Een van de zaken die wordt aangepast is de verduidelijking van het begrip “kleine werkgever”. Voor de “kleine werkgever” (minder dan 25 werknemers in dienst) gelden afwijkende bepalingen over de transitievergoeding, om de kosten voor kleine werkgevers wat te beperken.
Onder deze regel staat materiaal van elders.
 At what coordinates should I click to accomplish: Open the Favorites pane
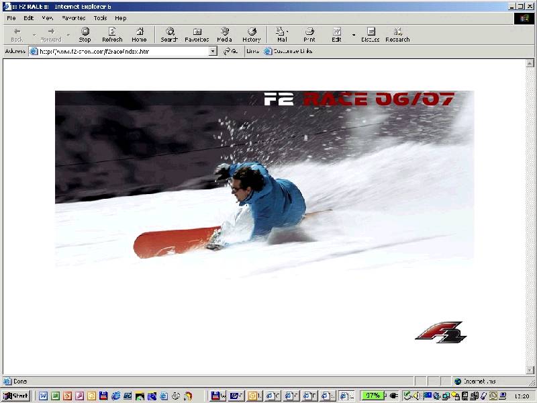click(x=197, y=34)
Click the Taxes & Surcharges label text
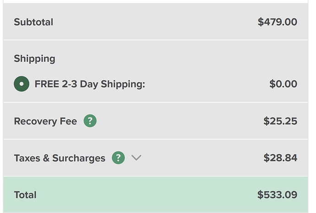316x213 pixels. pos(60,158)
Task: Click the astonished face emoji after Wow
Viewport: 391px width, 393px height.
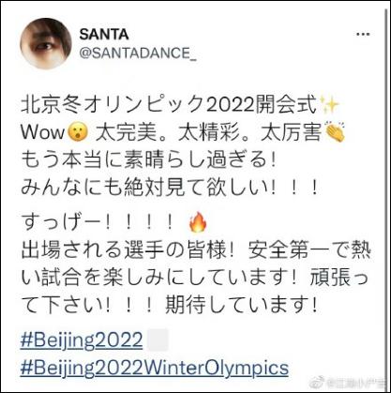Action: tap(79, 133)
De uitwerking van dit begrip is in het Burgerlijk Wetboek geregeld. Volgens de huidige tekst is het aantal werknemers, dat in dienst is in de tweede helft van het kalenderjaar voorafgaand aan het kalenderjaar waarin de arbeidsovereenkomst eindigt, bepalend voor de kwalificatie als kleine werkgever. Door verschillen in opzegtermijn kan het voorkomen dat de arbeidsovereenkomst van een aantal werknemers voor het einde van een kalenderjaar eindigt en van andere werknemers in het volgende kalenderjaar, terwijl de ontslagprocedures gelijktijdig zijn gestart.
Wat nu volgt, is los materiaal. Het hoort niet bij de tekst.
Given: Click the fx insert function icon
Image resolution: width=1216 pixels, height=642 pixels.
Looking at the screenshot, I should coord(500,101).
Dat is niet de bedoeling. Daarom wordt voorgesteld om het moment waarop het verzoek om toestemming of ontbinding is gedaan bepalend te laten zijn voor de berekening van het aantal werknemers. Als de arbeidsovereenkomst eindigt zonder dat een verzoek om toestemming of ontbinding nodig is, blijft het moment waarop de arbeidsovereenkomst eindigt bepalend.

(Fictieve) opzegtermijn

De minister van Sociale Zaken en Werkgelegenheid heeft tevens een nota van wijziging op het wetsvoorstel Verzamelwet SZW 2016 ingediend. In dit wetsvoorstel wordt onder meer geregeld dat het recht op een WW-uitkering pas ontstaat na het verstrijken van de geldende opzegtermijn.

Nu ontstaat het recht op een WW-uitkering in beginsel zodra de dienstbetrekking eindigt. Van de werknemer wordt verwacht dat hij schadevergoeding claimt wanneer de werkgever de opzegtermijn niet in acht neemt. Wanneer de werknemer die vordering niet instelt weigert het UWV de WW-uitkering voor de duur van de opzegtermijn. De duur van de uitkering voor de werknemer wordt hierdoor verkort. Door de wijziging wordt de duur van de uitkering niet meer verkort.

Wanneer de werknemer wel een vergoeding van de werkgever heeft ontvangen, geldt een zogenoemde fictieve opzegtermijn. In de Gelijkstellingsregeling arbeidsuren is bepaald dat een schadeloosstelling of vergoeding vanwege het beëindigen van de dienstbetrekking (met uitzondering van de transitievergoeding) wordt gedeeld door het uurloon van de werknemer. Vervolgens wordt aan de hand van het arbeidspatroon van de werknemer bepaald op hoeveel dagen de vergoeding betrekking heeft. Dit aantal dagen wordt aangemerkt als fictieve opzegtermijn. Het recht op een WW-uitkering ontstaat dan na afloop van de fictieve opzegtermijn. De verkorting van de uitkeringsduur is vervolgens gelijk aan de rechtens geldende opzegtermijn minus de fictieve opzegtermijn. Als de rechtens geldende opzegtermijn drie maanden is en de fictieve opzegtermijn twee maanden, dan wordt de WW-uitkering over één maand geweigerd. Ook hier vindt de regering het gerechtvaardigd dat de duur van de uitkering niet meer dan dat wordt verkort. De huidige bepalingen over de fictieve opzegtermijn in de Gelijkstellingsregeling arbeidsuren kunnen vervallen.

Tot slot

Deze voorstellen liggen nu bij de Tweede Kamer. We houden u op de hoogte van de ontwikkelingen en eventuele gevolgen voor de praktijk.